元々、クリス・フランボワーズが戦線離脱したのは本人の負傷であって、機体自体に損傷はほとんどなかった。そのため、彩が「コロナ・グランディウス」製造のためのデータとして、無茶苦茶な実験と改造を繰り返していた。その後、エリスの搭乗機として、エリスに適正を合わせたのがこの機体なのである。
正樹の「コロナ・グランディウス」の元とした機体だけに、通常に量産されているバルキサスと比べ、破格の高性能機である。出力、エネルギー容量の強化に、武装、スラスターの追加と、もはや量産機と呼べるものではなく、パイロットの腕次第でAGとも互角以上に戦える。
だが、その反面リスク、及び欠点も大きい。
彩はパイロットが乗るという前提で改造しなかったため、操縦性は無茶苦茶で、エリスに無理やり適正させたとしても、操縦にかなりのクセがある。武装一つ一つが独立した存在で、複数の武装を組み合わせての攻撃が不可能に近い。つまり機体の言うとおりに操縦していては、単発攻撃しか出来ない。
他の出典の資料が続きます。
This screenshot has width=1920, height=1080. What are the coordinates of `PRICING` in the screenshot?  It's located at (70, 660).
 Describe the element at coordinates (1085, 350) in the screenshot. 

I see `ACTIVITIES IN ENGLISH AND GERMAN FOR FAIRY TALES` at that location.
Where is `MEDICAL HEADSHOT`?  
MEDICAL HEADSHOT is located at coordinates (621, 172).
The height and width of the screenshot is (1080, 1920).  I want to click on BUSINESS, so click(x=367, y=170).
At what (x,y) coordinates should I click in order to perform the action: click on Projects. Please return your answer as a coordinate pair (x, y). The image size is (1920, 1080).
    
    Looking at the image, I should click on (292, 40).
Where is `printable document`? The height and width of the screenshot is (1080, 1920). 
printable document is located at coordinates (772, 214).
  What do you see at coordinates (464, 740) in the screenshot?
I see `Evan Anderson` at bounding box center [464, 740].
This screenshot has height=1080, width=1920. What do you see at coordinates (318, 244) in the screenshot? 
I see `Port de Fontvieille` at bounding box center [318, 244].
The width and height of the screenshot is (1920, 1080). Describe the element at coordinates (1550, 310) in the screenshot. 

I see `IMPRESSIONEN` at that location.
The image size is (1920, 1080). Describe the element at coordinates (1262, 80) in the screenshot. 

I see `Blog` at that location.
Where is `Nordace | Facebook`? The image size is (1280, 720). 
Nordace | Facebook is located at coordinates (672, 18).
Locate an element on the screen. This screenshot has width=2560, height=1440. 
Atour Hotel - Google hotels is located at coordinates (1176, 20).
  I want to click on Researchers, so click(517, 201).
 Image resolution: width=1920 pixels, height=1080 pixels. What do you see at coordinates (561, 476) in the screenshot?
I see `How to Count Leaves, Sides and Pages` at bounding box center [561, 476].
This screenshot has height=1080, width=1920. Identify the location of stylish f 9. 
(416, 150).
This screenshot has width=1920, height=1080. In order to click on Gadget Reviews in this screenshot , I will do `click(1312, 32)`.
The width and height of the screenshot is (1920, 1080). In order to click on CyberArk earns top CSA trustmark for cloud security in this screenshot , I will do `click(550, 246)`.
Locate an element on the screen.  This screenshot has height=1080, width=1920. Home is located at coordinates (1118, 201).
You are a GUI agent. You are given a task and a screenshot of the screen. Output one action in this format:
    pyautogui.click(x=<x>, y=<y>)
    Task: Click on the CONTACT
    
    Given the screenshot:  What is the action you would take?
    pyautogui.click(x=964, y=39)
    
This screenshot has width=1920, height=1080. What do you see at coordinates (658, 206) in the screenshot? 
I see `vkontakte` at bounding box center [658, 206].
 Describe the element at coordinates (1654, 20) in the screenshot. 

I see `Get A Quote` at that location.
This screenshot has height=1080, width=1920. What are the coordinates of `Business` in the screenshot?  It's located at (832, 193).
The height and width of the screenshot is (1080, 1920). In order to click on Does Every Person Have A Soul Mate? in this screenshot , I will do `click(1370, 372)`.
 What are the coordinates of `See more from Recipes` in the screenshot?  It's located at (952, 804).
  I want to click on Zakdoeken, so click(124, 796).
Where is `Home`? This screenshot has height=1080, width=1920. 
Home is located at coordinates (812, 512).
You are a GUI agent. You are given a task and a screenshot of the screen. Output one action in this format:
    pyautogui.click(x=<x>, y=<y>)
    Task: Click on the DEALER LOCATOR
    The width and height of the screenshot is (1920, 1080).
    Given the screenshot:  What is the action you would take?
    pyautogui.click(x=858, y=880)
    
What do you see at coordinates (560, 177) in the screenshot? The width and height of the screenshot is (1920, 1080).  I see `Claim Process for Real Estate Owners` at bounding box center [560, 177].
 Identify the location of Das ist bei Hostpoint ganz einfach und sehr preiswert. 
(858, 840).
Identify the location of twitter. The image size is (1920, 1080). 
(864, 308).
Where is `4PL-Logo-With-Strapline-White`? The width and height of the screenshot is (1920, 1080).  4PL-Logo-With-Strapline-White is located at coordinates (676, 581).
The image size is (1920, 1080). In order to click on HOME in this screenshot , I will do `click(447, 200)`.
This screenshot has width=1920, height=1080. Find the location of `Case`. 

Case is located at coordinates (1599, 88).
彩はこれの対応策として、「キャンセルリターン・システム」を搭載した。このシステムは現在稼動中の全てのリアクター、及び機体の動きを無理やり通常時に戻すというシステム。これを活用すれば、全ての砲撃をバラバラに攻撃しながらも近接戦闘、もしくは離脱が可能と、従来の機体では出来なかったことが可能となる。(早い話が、アクションゲーム等で、全ての動作をキャンセルできるようなもの)
正し、それでも扱いにくいクセがあるが、そこはエリスの腕前でカバーするしかなかった。
余談だが、彩がエリスに合わせて機体を調整したのは、エルシオールに対する“置き土産”的な意図があったため。